> _EXCERPTED PASSAGE_:
○ ○ ○ ○

Introduction to 3D Modeling. Section 2. Library of Shapes

2 Library of Shapes

Objectives:

  • Create a variety of 2D and 3D shapes.
  • Assign colors to objects.
  • Create convex hulls and extrude 2D objects to 3D.

This section serves mainly as a database of shapes and it is intended for reference rather than for systematic study. You may want to browse through it quickly to get an overview what shapes are available, but our goal is to move to design projects quickly. Note in Subsection 2.2 how colors are assigned to objects. Your first project is awaiting you in Section 3 and it will only require cubes and boxes.

2.1 Cube

The command CUBE(a) creates a cube of dimensions a × a × a. Every newly created object comes in a default steel color. To visualize objects, we use the SHOW command, that can be abbreviated by V. Type the two lines below into the PLaSM input cell and press the green arrow button:

c = CUBE(1)  
SHOW(c)

After a moment, the following image should appear in your web browser:


PIC


Fig. 12: Steel cube of dimensions a × a × a with a = 1.


Note that the cube is located in the first quadrant, with its edges aligned with the coordinate axes x (red), y (green) and z (blue). One of its vertices lies at the origin (0, 0, 0). Every cube created via the CUBE command will be positioned like this.

2.2 Coloring objects

The command COLOR, possibly abbreviated as C, assigns a given RGB color to a 2D or 3D object. Its use is best illustrated on the following example, where we change the color of the cube from steel to brass:

c = CUBE(1)  
COLOR(c, BRASS)  
SHOW(c)

Note that PLaSM keywords are written in capital letters. This is to avoid conflicts with user-defined variables (names of objects, custom colors, etc.). For newcomers to programming – in the above program, c is a user-defined variable (intentionally chosen to be lowercase), and CUBE, COLOR, BRASS and SHOW are PLaSM keywords. After executing the script, you will see the following:


PIC


Fig. 13: Same cube as before, but now in brass color.


Note that the axes in the grid are color-coded using the word "RGB" for convenience: x = R, y = G, z = B.

○ ○ ○ ○

> _REQUIREMENTS_:
(1) Answer these questions about the 3D modeling section:
(a) What dimensions does the cube made by CUBE(a) have?
(b) What abbreviation can be used for the SHOW command?
(c) Why are PLaSM keywords written in capital letters?
(2) Rewrite the part of the 3D modeling section starting with "COLOR(c, BRASS)" and going on through "in brass color.", using "uppercase letters" in place of "capital letters".
(3) Extend the 3D modeling section, picking up after its last sentence.
The data that follow have no connection to the 3D modeling section.

> _DATA LINES_:
○ ○ ○ ○

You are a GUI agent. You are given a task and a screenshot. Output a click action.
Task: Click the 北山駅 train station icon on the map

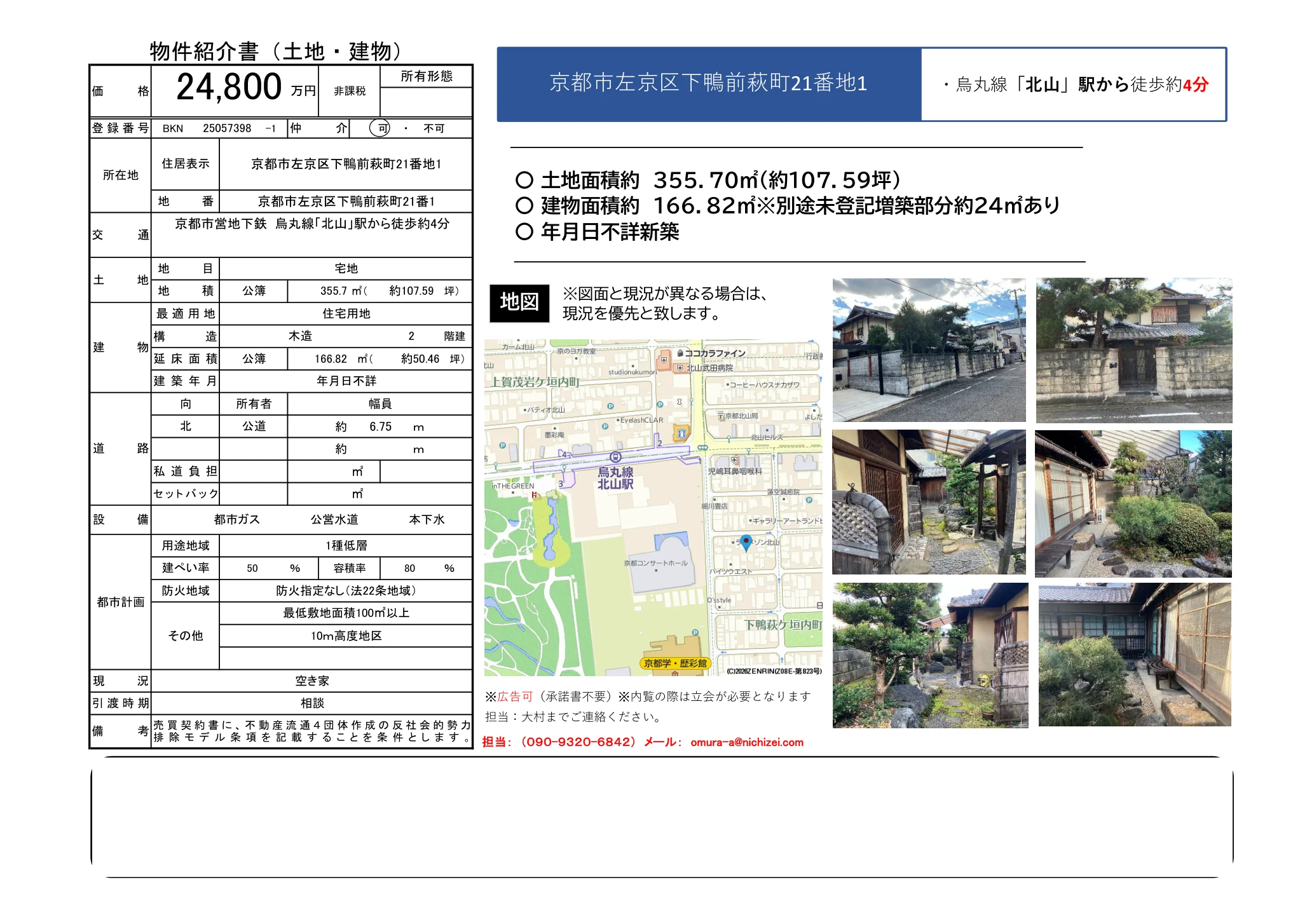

○ ○ ○ ○

> _PER-TASK ANSWERS_:
(1)
(a) a × a × a
(b) V
(c) To avoid conflicts with user-defined variables, such as names of objects or custom colors.

(2)
COLOR(c, BRASS)  
SHOW(c)

Note that PLaSM keywords are written in uppercase letters. This is to avoid conflicts with user-defined variables (names of objects, custom colors, etc.). For newcomers to programming – in the above program, c is a user-defined variable (intentionally chosen to be lowercase), and CUBE, COLOR, BRASS and SHOW are PLaSM keywords. After executing the script, you will see the following:


PIC


Fig. 13: Same cube as before, but now in brass color.

(3)
The keyword BRASS is just a predefined triplet of numbers [255, 250, 83]. PLaSM offers the following predefined colors:

GREY = [128, 128, 128]  
GREEN = [0, 255, 0]  
BLACK = [0, 0, 0]  
BLUE = [0, 0, 255]  
BROWN = [139, 69, 19]  
CYAN = [0, 255, 255]  
MAGENTA = [255, 0, 255]  
PINK = [255, 0, 255]  
ORANGE = [255, 153, 0]  
PURPLE = [128, 0, 128]  
WHITE = [255, 255, 255]  
RED = [255, 0, 0]  
YELLOW = [255, 255, 0]

and metallic colors:

STEEL = [255, 255, 255]  
BRASS = [181, 166, 66]  
COPPER = [184, 115, 51]  
BRONZE = [140, 120, 83]  
SILVER = [230, 232, 250]  
GOLD = [226, 178, 39]

2.3 Planar square

PLaSM makes it possible to work in a two-dimensional setting of the axes x and y (in addition to 3D). Here, the z axis is not present. The first 2D command that we will explore is SQUARE(a) which renders a square of edge length a. Its usage is illustrated by the following script:

s = SQUARE(3)  
COLOR(s, BRASS)  
SHOW(s)

The square is shown in Fig. 14. Again note where it is positioned - all newly created squares are positioned like this.


PIC


Fig. 14: Brass square of dimensions a × a with a = 3.


2.4 Square as thin 3D solid

The planar square introduced in the previous paragraph is a purely 2D object that cannot be combined with 3D objects. However, sometimes we need to do this – such as when constructing conic or cylindric sections. For this purpose, PLaSM has a command SQUARE3D(a) that creates a square of edge length a in the 3D space. Otherwise the square is located in the same way as the one created via the SQUARE(a) command. Sample script creating a square in the 3D space is

s = SQUARE3D(3)  
COLOR(s, brass)  
SHOW(s)

In reality, this object is a thin 3D solid (cube whose third dimension was scaled down to 0.001). Later we will learn how to rotate, move, and scale such objects, and how to intersect them with other 3D objects. The output of the above acript is shown in Fig. 15.


PIC


Fig. 15: Brass square of dimensions a × a with a = 3, as a thin 3D solid.


2.5 Box

The command BOX(a, b, c)creates a box of dimensions a, b and c. Let us change the code in the input cell to

b = BOX(3.0, 2.0, 1.0)  
COLOR(b, COPPER)  
SHOW(b)

and press the green arrow button. The result is displayed in Fig. 16.


PIC


Fig. 16: Copper box of dimensions 3, 2 and 1.


2.6 Planar rectangle

Planar rectangle of dimensions a, b can be created with the command RECTANGLE(a, b). For illustration, the output of a sample script

r = RECTANGLE(3, 1)  
COLOR(r, COPPER)  
SHOW(r)

is shown in Fig. 17. Note that the rectangle is located in the first quadrant with its edges aligned with coordinate axes, and that its bottom-left vertex lies at the origin (0, 0).


PIC


Fig. 17: Copper rectangle of dimensions 3 and 1.


2.7 Rectangle as thin 3D solid

To operate with rectangles in the 3D space, we have the command RECTANGLE3D(a, b) which works analogously to the command SQUARE3D(a). Its usage can be illustrated using the script

r = RECTANGLE3D(3, 1)  
COLOR(r, COPPER)  
SHOW(r)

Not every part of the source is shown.